藤原定家の自選歌集『拾遺愚草』に次のような歌がある。
「いかにせむみ山の月はしたへども
なほ思ひおくつゆのふるさと」
「み山の月」と「つゆのふるさと」という二つの場所の対比を基調とした歌だ。定家が生きたのは平安末から鎌倉初期。まさに「世も末」、戦乱が相次ぎ、人心さだかならぬ激動の時世であった。末法思想を説いた源信の「厭離穢土 欣求浄土 (おんりえど ごんぐじょうど)」という言葉や、当時流行した山越阿弥陀図に見られる浄土信仰をふまえれば、この歌で対比されているのはまさに「浄土」と「穢土」ともいえるかもしれない。だが、ケガレタこの世を厭い離れ、清らかな山の向こうの世界を希求するという発想だけがこの歌の持ち味ではない。この歌の魅力は、むしろそんな、いわば「直線的な」発想をひっくり返しているところにあると思う。憧憬の地としての「み山の月」…。み山の月を憧れはするが、なお心引かれる「つゆのふるさと」…。定家のまなざしは直線ではなく、円環をなして回帰する。あたかも理想の浄土のように山向こうに煌々と輝く「み山の月」へと慕いひかれながらも、日々の暮らしがいとなまれている現実の穢土へとたち返る、というふうに。
鯉江良二が土にもとめてきたもの、彼にとっての土とは、代表作ともいうべき「土に還る」のタイトルが示すように、まさにこの定家の歌における「つゆのふるさと」のようなものではなかったかと思う。
鯉江は、現実が「穢土」であることから目を背けようとはしない。穢れ、汚れ、不法、末法の現実をストレートに見通し、ときに激しく鋭く、ときに怒り嘆き「現実=穢土」という事実を作品に吐露する。そこからは、いかに目をそらそうとも、いかに取りつくろおうとも逃れられない現実が、見る者の目にジカに迫ってくる。それはまた、社会の現実を告発するだけのものではなく、陶芸家にとっての「現実=土」を端的に問いなおすものでもあったことはいうまでもない。
しかしながら、鯉江のスタンスはただ「現実=穢土」と言ってすますだけのものではない。どうあがいても穢土であることから逃れられない現実をきわめて厳しくみとめつつも、土に託す彼のカタチには、いつも慈しむような愛情があふれている。

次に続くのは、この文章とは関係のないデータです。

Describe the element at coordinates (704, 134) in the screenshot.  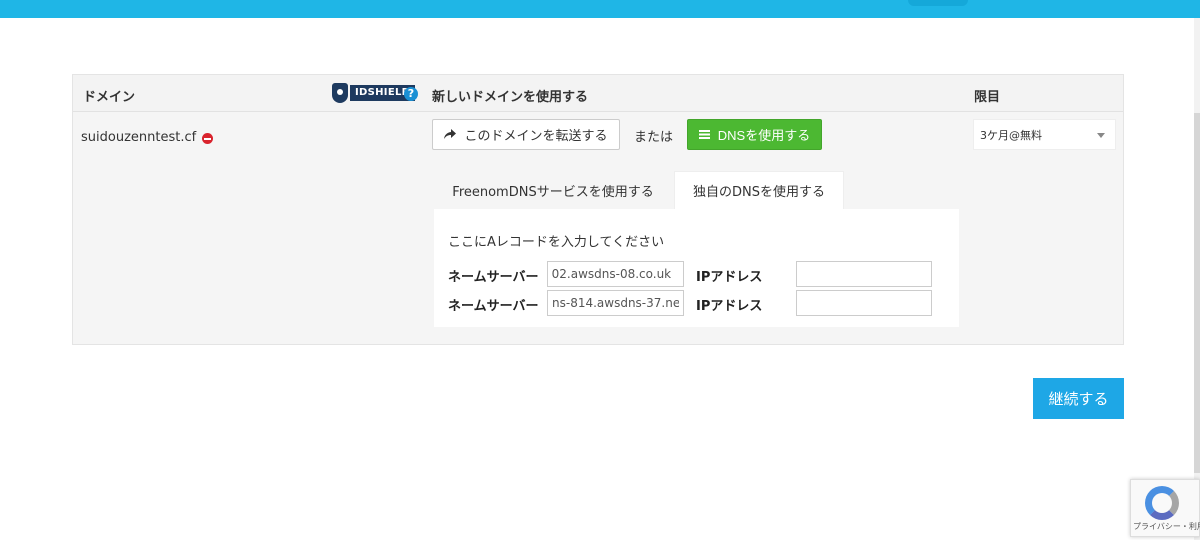
I see `list-icon` at that location.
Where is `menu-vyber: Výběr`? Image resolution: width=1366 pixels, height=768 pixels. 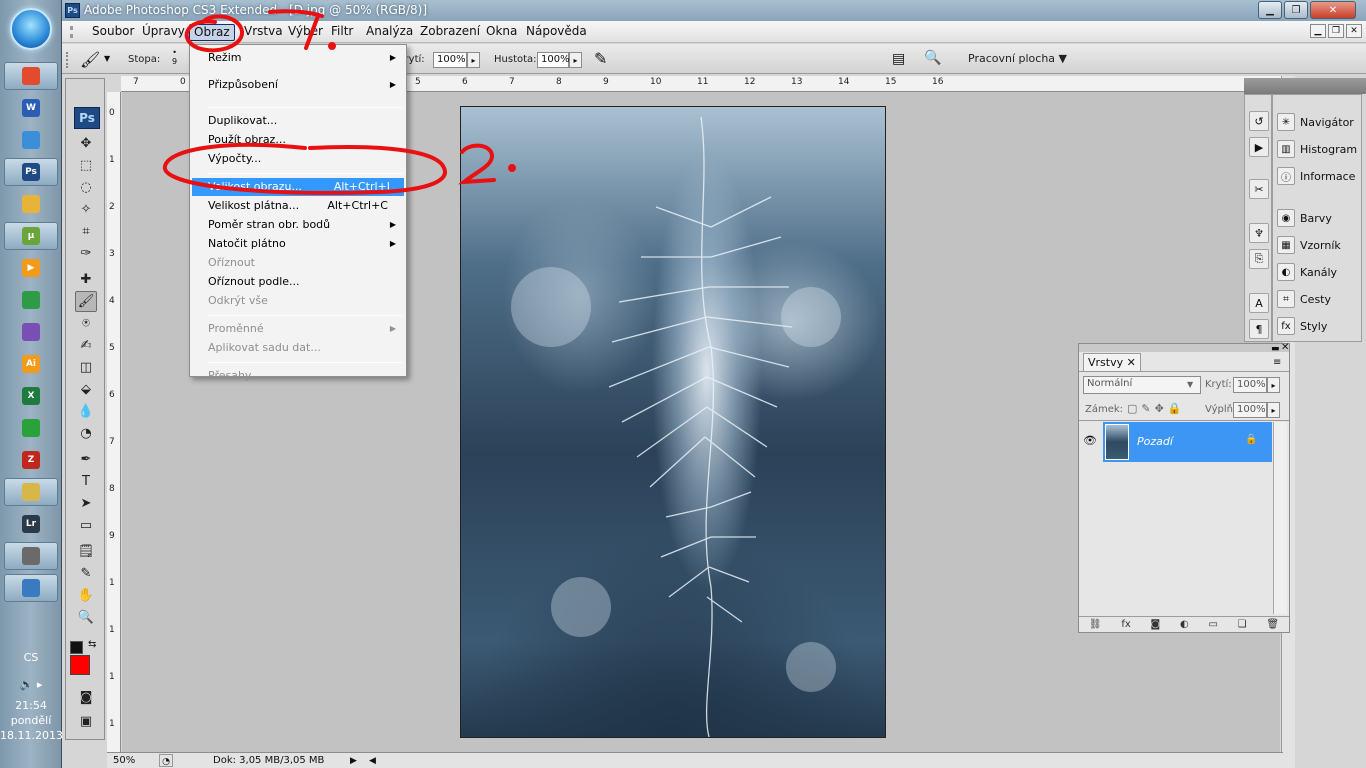
menu-vyber: Výběr is located at coordinates (306, 32).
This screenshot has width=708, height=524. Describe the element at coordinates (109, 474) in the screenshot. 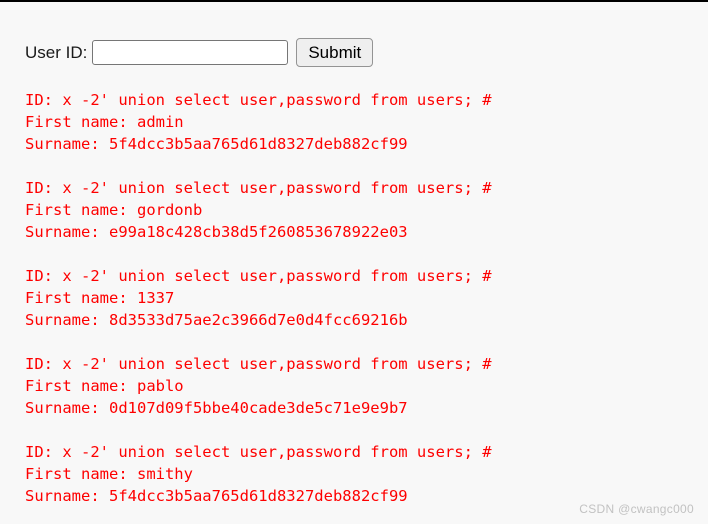

I see `result-first-name-line: First name: smithy` at that location.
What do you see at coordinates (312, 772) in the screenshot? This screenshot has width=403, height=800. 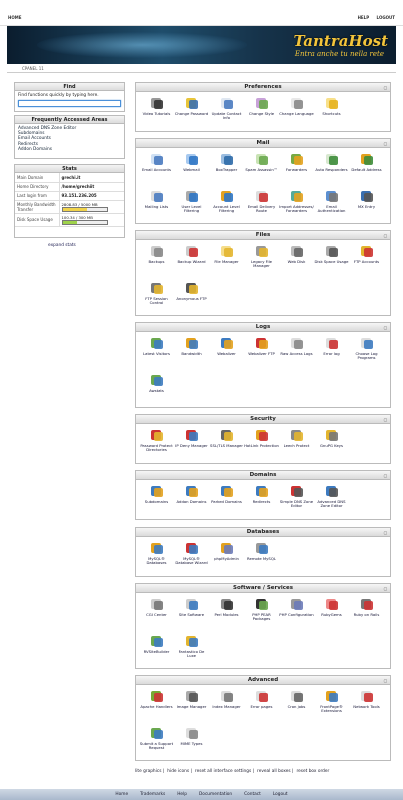 I see `interface-option-link: reset box order` at bounding box center [312, 772].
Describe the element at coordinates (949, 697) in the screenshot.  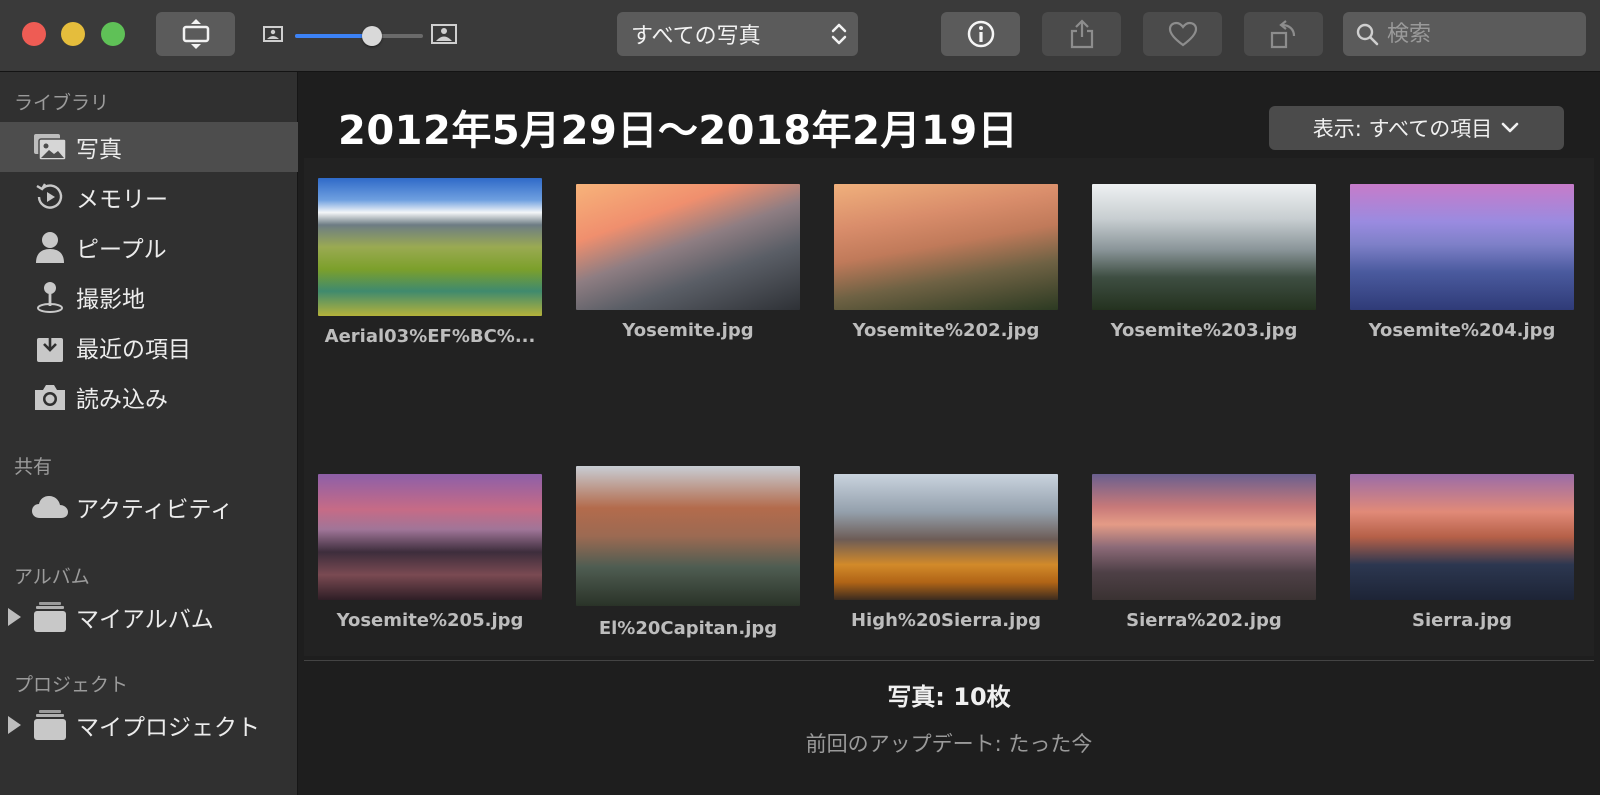
I see `photo-count: 写真: 10枚` at that location.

穢土だからどうなってもかまわないなどというものではない。現実を穢土として認識することは、穢土ならざるものへの深い思いがあってはじめて成り立つ。それこそ「み山の月」を慕うような憧憬の念。鯉江の作品の背後には、つねにそうした理想、本来あるはずの美しさへのあくなき追求がある。その追求はどこか遠い山の向こうにあるのではなく、まさに足下の土にある。潤いに満ち、我々の「ふるさと」である月下の現実。訪ねた先々の土を我がものとし作品へと昇華してきた、鯉江良二の陶業の一つひとつは、まさに穢土のうちに浄土を見出した「つゆのふるさと」によせる思慕の情のようにも思われるのだ。
今回の個展は白磁を中心とするものと聞いている。無垢な白のなかに、あらためて先生の土への思慕の情をかいま見ることを楽しみにしています。
気がつくと器館に通いだして丸五年になる。焼きものについてまるでズブの素人だった筆者も、いつしかすっかりこちらの世界にのめり込み、ギャラリーならぬ「カフェ器館」として、週に一度(二度、三度?)器を手に取りながらお茶をいただき「清談」にふけるのを楽しみとするようになった。つもりつもった飲み代かタダ酒には気をつけよというが、どうやらタダ茶も危ういようでこうして駄文を披瀝し、皆様のお目をよごすハメになった。読まされたみなさまこそお気の毒さまでした。